J'ai eu également l'opportunité de participer au travail originel de PBI lorsque j'ai accompagné Tika Ram Pokharel, unique avocat du Centre pour les Victimes de la Torture au Népal (CVICT) lors d'une audience mettant en cause deux officiers de police accusés d'avoir torturé un enfant de 11 ans suspecté d'avoir volé un bijou à ses voisins. Le garçon avait, en effet, d'abord été emprisonné avant de se faire fouetter la plante des pieds et de prendre des électrochocs sur le crâne destinés à lui faire avouer son crime. Ce cas était hautement sensible car c'était la première fois que la loi sur l'enfant était invoquée pour un cas de torture, ce qui était susceptible d'envoyer les tortionnaires en prison et faire office de jurisprudence. En effet, la torture contre un adulte n'est pas criminalisée en tant que telle au Népal, puisque le tortionnaire ne risque rien. La victime ne peut prétendre qu'à une compensation versée par l'Etat. Personne n'a donc jamais été emprisonné au Népal pour avoir torturé quelqu'un.

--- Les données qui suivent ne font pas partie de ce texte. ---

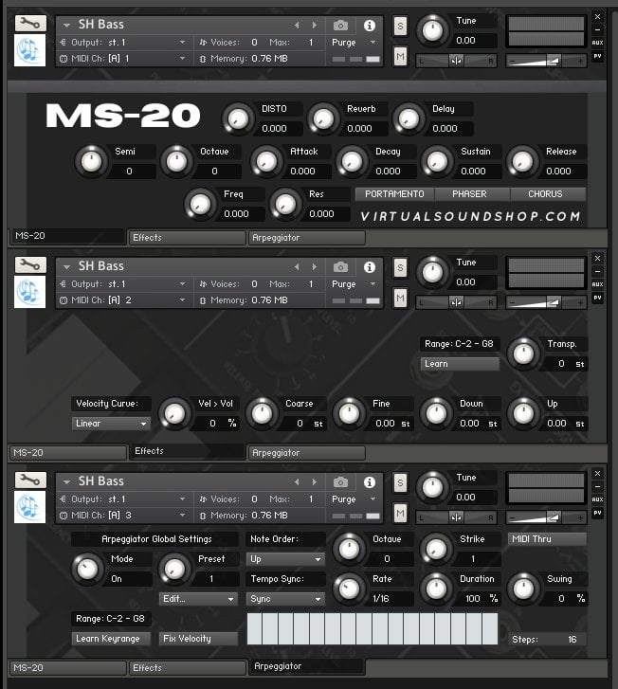The width and height of the screenshot is (618, 689).
Task: Click the wrench edit icon of top instrument
Action: pyautogui.click(x=31, y=24)
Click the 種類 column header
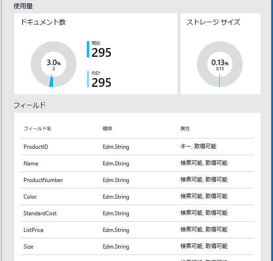 [107, 129]
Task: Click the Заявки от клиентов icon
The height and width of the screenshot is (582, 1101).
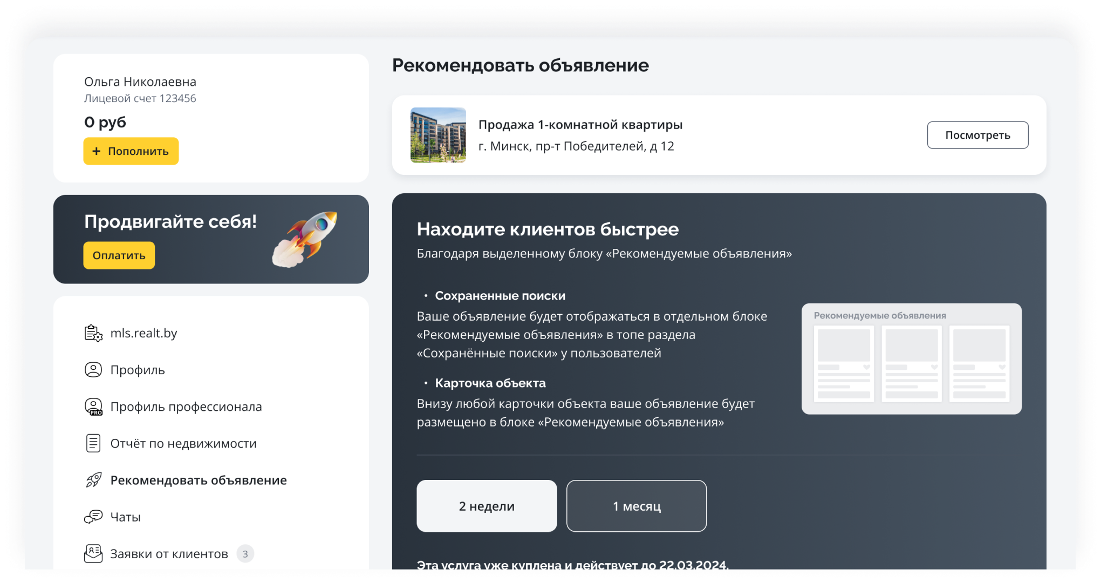Action: coord(93,553)
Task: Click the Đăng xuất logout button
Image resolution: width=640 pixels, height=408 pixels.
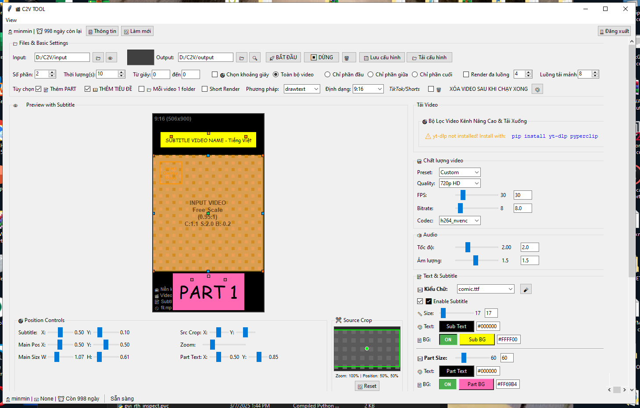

Après avoir accompagné à diverses reprises M. Pokharel au tribunal, celui‐ci nous a dit qu'il se sentait plus en sécurité du fait que les tortionnaires n'osaient plus l'approcher et que le personnel du tribunal le traitait avec plus de respect. Lors de l'audience finale, l'exercice de la torture a été reconnu, mais malheureusement les tortionnaires n'ont été condamnés à payer que l'équivalent de 20 CHF en guise d'amende, sans même voir leurs postes d'officiers de police remis en cause. Les parents de la victime et M. Pokharel ont décidé de faire appel et PBI continuera à les soutenir dans leurs démarches.

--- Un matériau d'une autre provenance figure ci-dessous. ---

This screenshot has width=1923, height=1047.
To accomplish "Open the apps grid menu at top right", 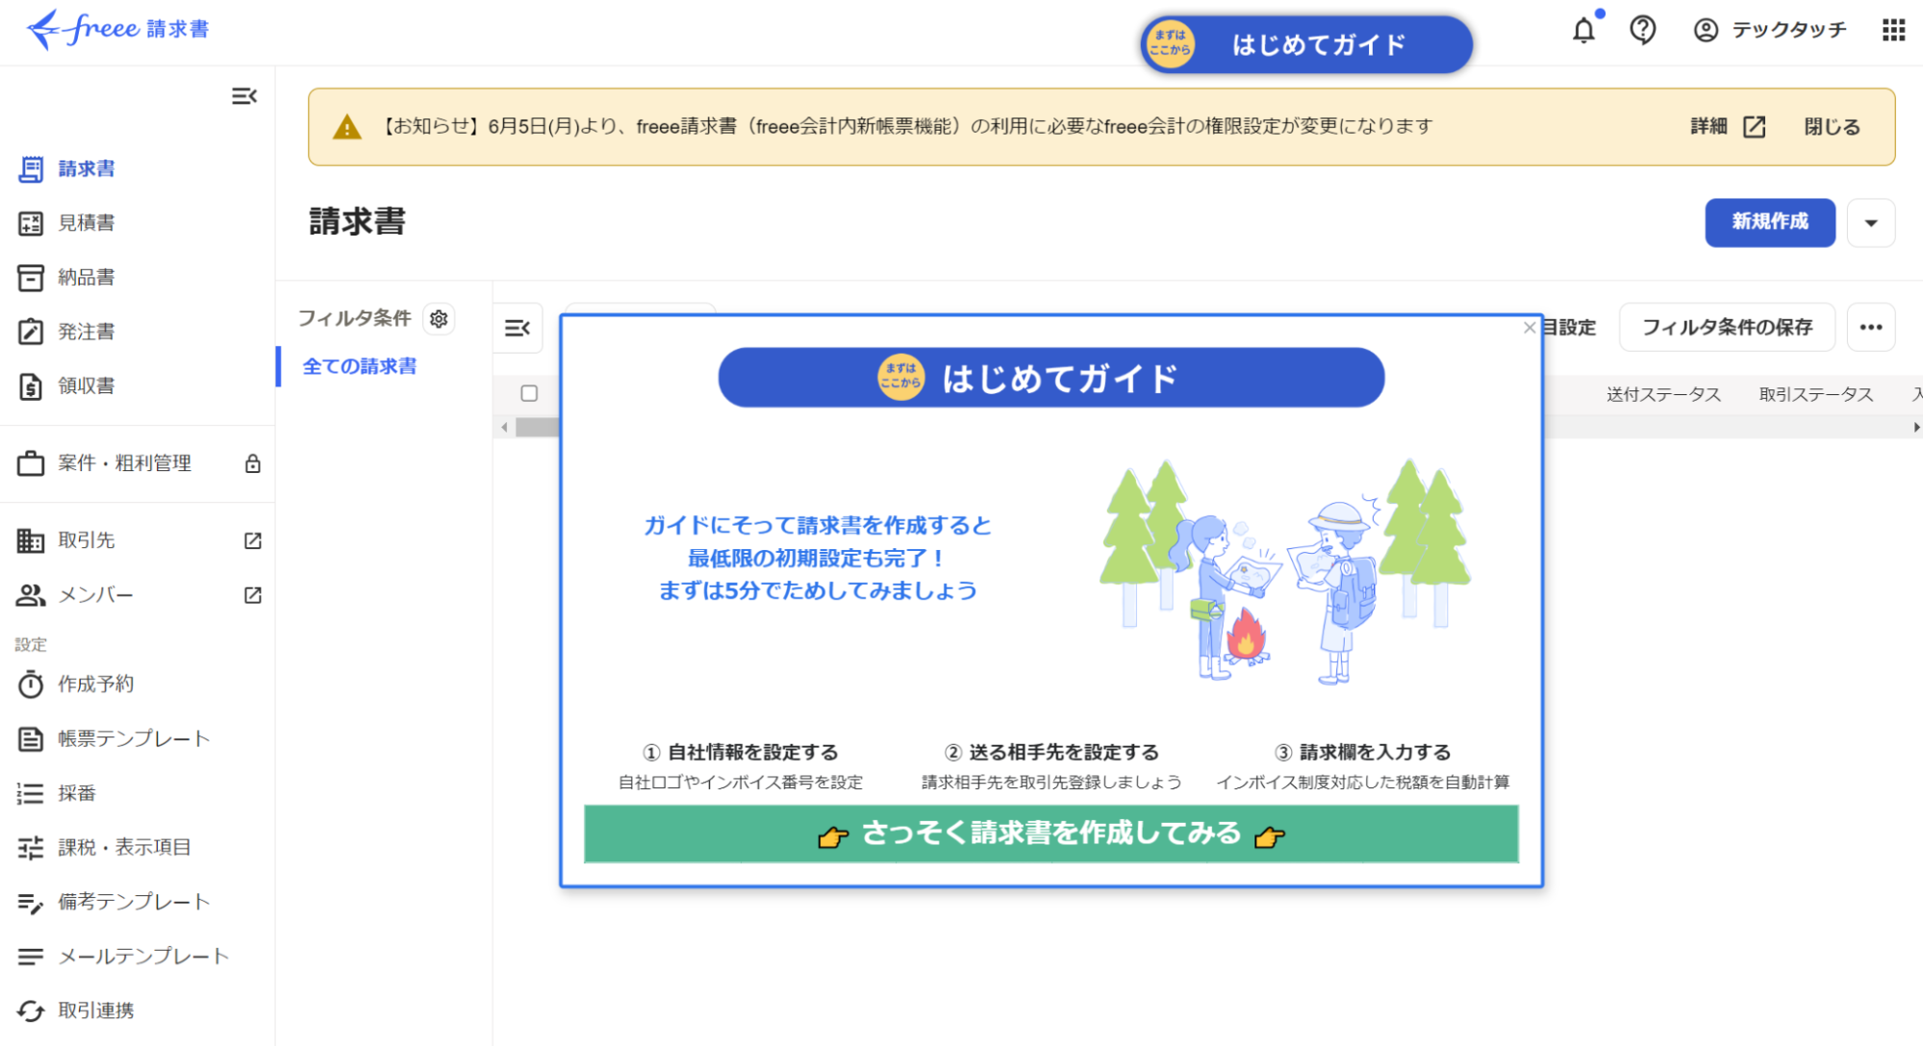I will click(1892, 30).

Après neuf mois sur le terrain, j'ai donc eu l'opportunité de me familiariser avec toutes les facettes du travail de PBI et ne regrette donc pas un seul instant mon engagement. Si notre impact n'est pas directement mesurable, nous savons de la bouche de nos partenaires que notre soutien leur est précieux, même si celui‐ci n'est souvent que moral.


Avant son départ pour le Népal

Voilà trois ans que je m’intéresse au travail de Peace Brigades International. Après avoir écrit mon mémoire sur l’accompagnement international au Mexique, je me réjouis de pouvoir mettre ces principes théoriques - auxquels je crois fermement - en pratique au Népal. Je m’envolerai donc en juin prochain, d’abord pour l’Inde où je suivrai des cours de Népali à Darjeeling, tout en habitant dans une famille, puis, au Népal, où j’intégrerai l’équipe de PBI à Katmandou à la fin août.

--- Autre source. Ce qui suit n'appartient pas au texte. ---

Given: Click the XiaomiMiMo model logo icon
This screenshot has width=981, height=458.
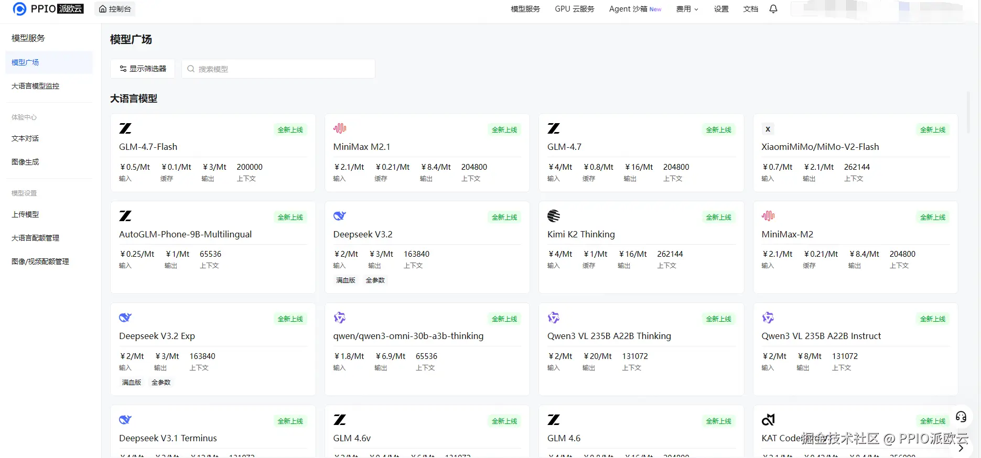Looking at the screenshot, I should coord(768,129).
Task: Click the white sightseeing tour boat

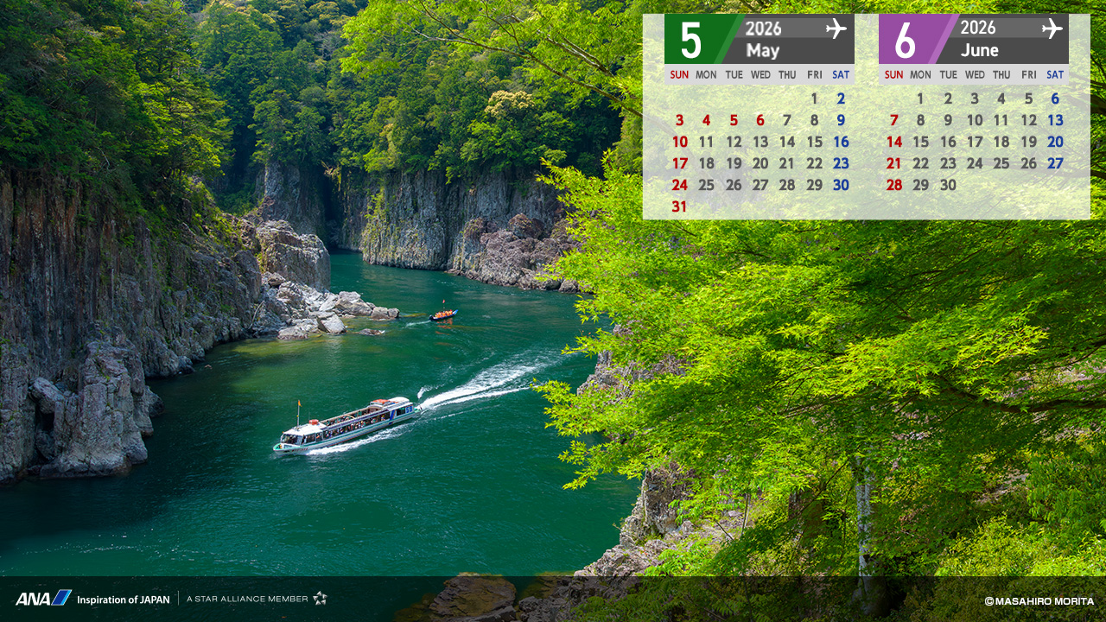Action: (x=346, y=425)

Suite au conflit armé, les problèmes d’impunité persistant au Népal empêchent encore le pays d’avancer concrètement en direction d’une paix durable. Il me semble donc crucial de soutenir les efforts des organisations locales pour obtenir davantage de justice et de protection des droits humains. Je suis très fière de pouvoir participer à ces efforts, même si je me rends bien compte que ma contribution en tant que volontaire pour une année reste modeste.